_Records for this exercise_
***
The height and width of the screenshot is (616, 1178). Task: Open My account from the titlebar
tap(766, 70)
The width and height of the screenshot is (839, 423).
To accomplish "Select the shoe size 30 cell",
***
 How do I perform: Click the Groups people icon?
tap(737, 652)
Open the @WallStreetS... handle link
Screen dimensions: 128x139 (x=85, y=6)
***
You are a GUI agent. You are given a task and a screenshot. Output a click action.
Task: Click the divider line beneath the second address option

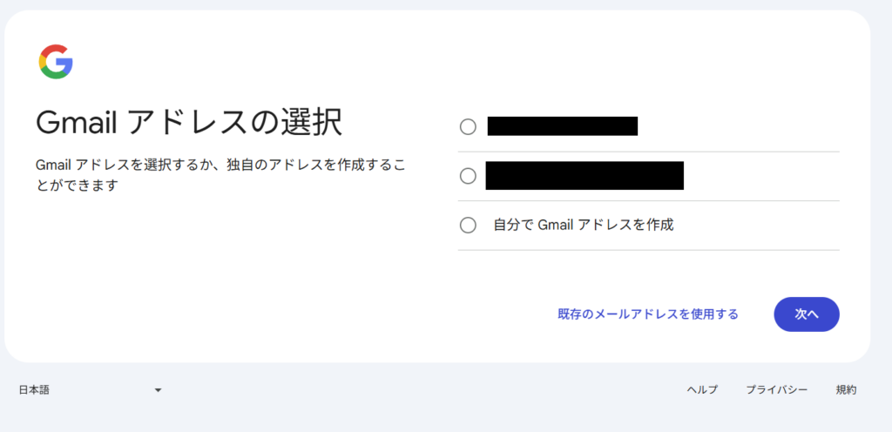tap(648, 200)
***
Could you set down, word for word, only the lines above from the line with "The height and" to the line with "the shoe size", including both?

The height and width of the screenshot is (616, 1178). Task: Open My account from the titlebar
tap(766, 70)
The width and height of the screenshot is (839, 423).
To accomplish "Select the shoe size 30 cell",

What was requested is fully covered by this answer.